Ciudad de México.- El profesor Héctor Rosales fue el primero en colocar una ofrenda en el Centro Regional de Investigaciones Multidisciplinarias (CRIM) de la UNAM; eso fue a finales de los 80. Mientras adornaba una mesa alargada con calaveras de azúcar, papel picado y cempasúchiles, una trabajadora le preguntó, ¿y esto lo hace usted por cultura o costumbre? “No supe responder, pero me hizo reflexionar sobre Día de Muertos y cómo lo hemos ido construyendo, sobre cómo refleja a los muchos Méxicos que existen”.
A decir del sociólogo, basta comparar cómo se festeja esta fecha en la Huasteca con el Xantolo y sus máscaras, en la zona maya con sus mucbipollos (tamales estilo pib que emulan un entierro con todo y huesos) o en Michoacán, con sus veladoras capaces de iluminar una isla de noche, para darnos una idea de cómo en esta celebración confluyen las formas más diversas de entender la muerte y, por ende, la vida.
“¿Estamos ante una versión local del rito católico de Todos los Santos o frente a un ritual prehispánico?”, de cierto hemos oído ambas versiones y, como en casi cualquier cosa, expone Rosales, la respuesta no está en los extremos sino por ahí, en el medio.
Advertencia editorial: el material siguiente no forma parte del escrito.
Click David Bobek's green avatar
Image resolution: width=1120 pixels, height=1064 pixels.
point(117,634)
Por ello sugiere tomar con reservas los discursos oficiales que buscan hacer de Día de Muertos expresión de una identidad nacional sin conciencia de lo diverso y algo ciega a los matices.
Y es que para el investigador del CRIM, aunque tiene ecos del pasado, Día de Muertos es también un espejo del presente, pues visibiliza aquello que hoy nos preocupa y duele. “Pongamos como ejemplo lo sucedido en 1968 –la observación es de Claudio Lomnitz–, cuando tras la matanza de estudiantes por parte del ejército, los agraviados hicieron del 2 de noviembre (un mes exacto después) un acto de protesta inmediato”.
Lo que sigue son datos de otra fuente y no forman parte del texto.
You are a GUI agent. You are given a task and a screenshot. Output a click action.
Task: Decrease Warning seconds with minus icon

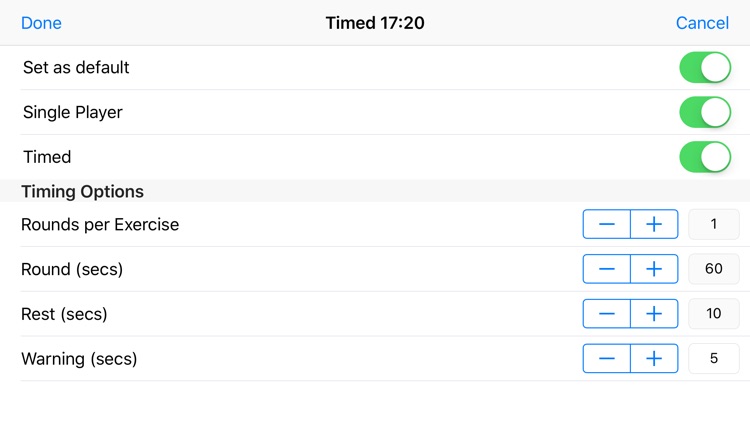click(x=607, y=358)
Que la fecha tenga un componente de crítica social tan pronunciado –algo no mencionado en el discurso oficial– se debe en gran parte a que, por su naturaleza, las ofrendas son muy performáticas y, por lo mismo, permiten poner el dedo en múltiples llagas, relata el profesor Rosales.
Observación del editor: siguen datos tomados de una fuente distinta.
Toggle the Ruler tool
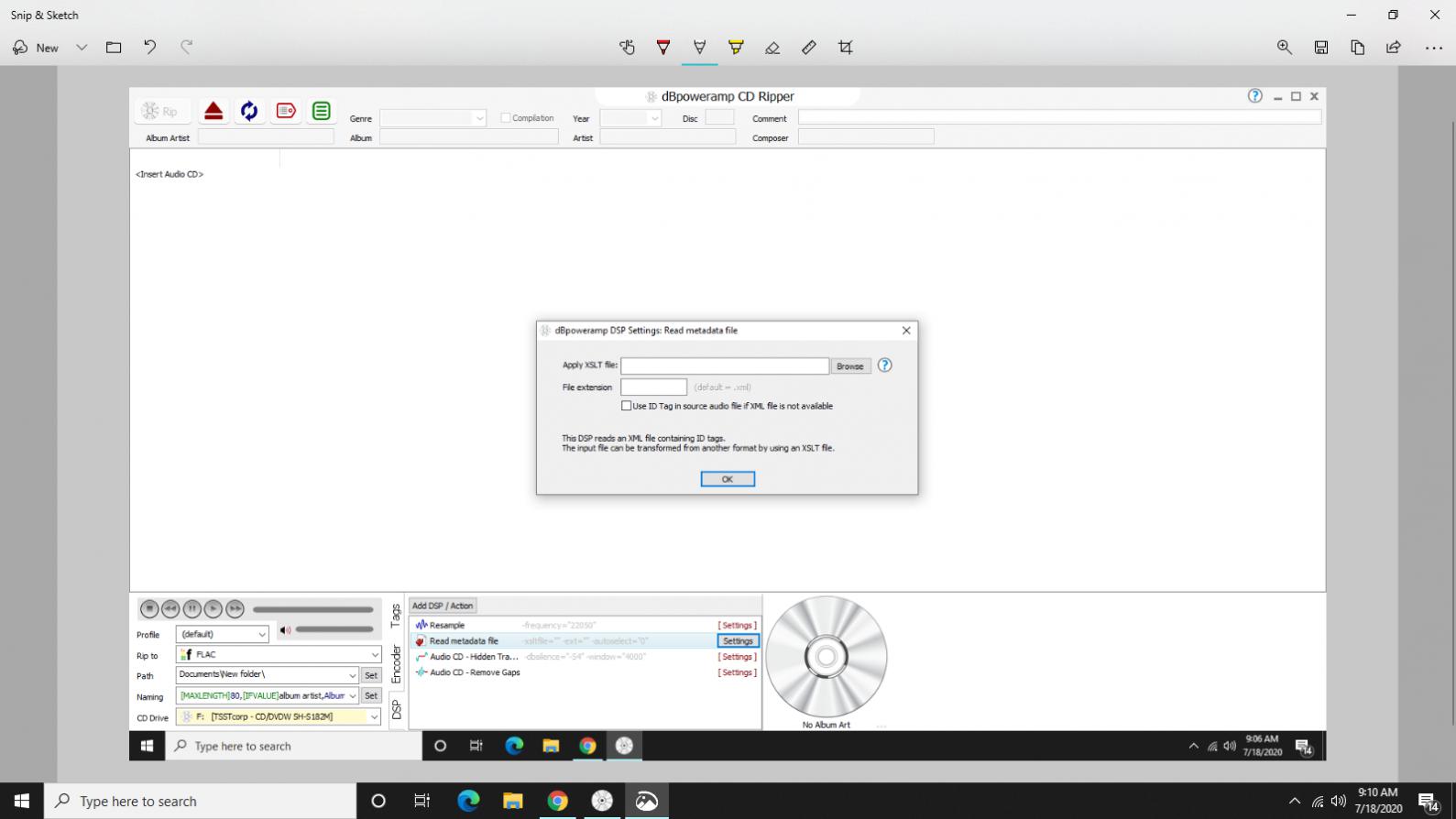 [x=808, y=48]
“Consideremos los altares colocados tras los temblores de 1985 o 2017, los levantados para los fallecidos por la pandemia (cuyo número podría ser mucho mayor al reconocido), los instalados para recordar a las víctimas de la violencia machista o incluso los que se ponen para los desaparecidos, los cuales por dedicarse a personas sobre quienes no hay certeza de muerte nos dejan con un vacío simbólico al que no nos deberíamos acostumbrar.”
Tras años de reflexionar sobre el tema, Héctor Rosales tiene una hipótesis: Día de Muertos se ha mantenido como una de las celebraciones más importantes en el país porque provee a los mexicanos de una serie de asideros culturales que nos permiten navegar por escenarios que, de otra forma, nos resultarían de un amargor y una hondura insostenibles.
No es que esté triste, es que me acuerdo
Guadalupe Medina, además de profesora en la Facultad de Psicología de la UNAM, es tanatóloga, y su profesión la ha llevado a compartir los últimos momentos de muchos pacientes terminales. “Incluso tratándose de personas sin nada en común su último deseo siempre es el mismo: regresar a casa, ser tomados de la mano y no ser dejados en ningún momento solos”.
Y hasta ahí se atreve a contar, pues de lo que viene al terminar la vida no sabemos nada. “De lo que sí podemos y debemos hablar es de qué sucede con los que se quedan aquí, con los deudos, quienes tras la partida de un ser querido se ven invadidos por un dolor intenso”.
Para lidiar con el sufrimiento hemos inventado una serie de rituales, como el velorio o el sepelio, cuya finalidad –más que pedir por el descanso eterno del finado– es acompañar a los dolientes en sus horas más oscuras, en aquellas que si son encaradas en soledad pueden llevar al aislamiento o a una depresión severa, y eso es algo a evitar, subraya.
Estar rodeado de gente, como sucede en los novenarios, es una vía para procurarnos alivio, añade la profesora Medina. “Estar ahí nos orilla a platicar del finado, de cómo murió y, a medida que relatamos lo acontecido, vamos tomando conciencia de la realidad en la que estamos”.
“Cada ofrenda es una oportunidad de cumplirle esa última voluntad a nuestros difuntos, pues dedicarles altares es nuestra forma de traerlos a casa, de tomarlos –simbólicamente– de la mano y de hacerles saber que no están solos porque los recordamos.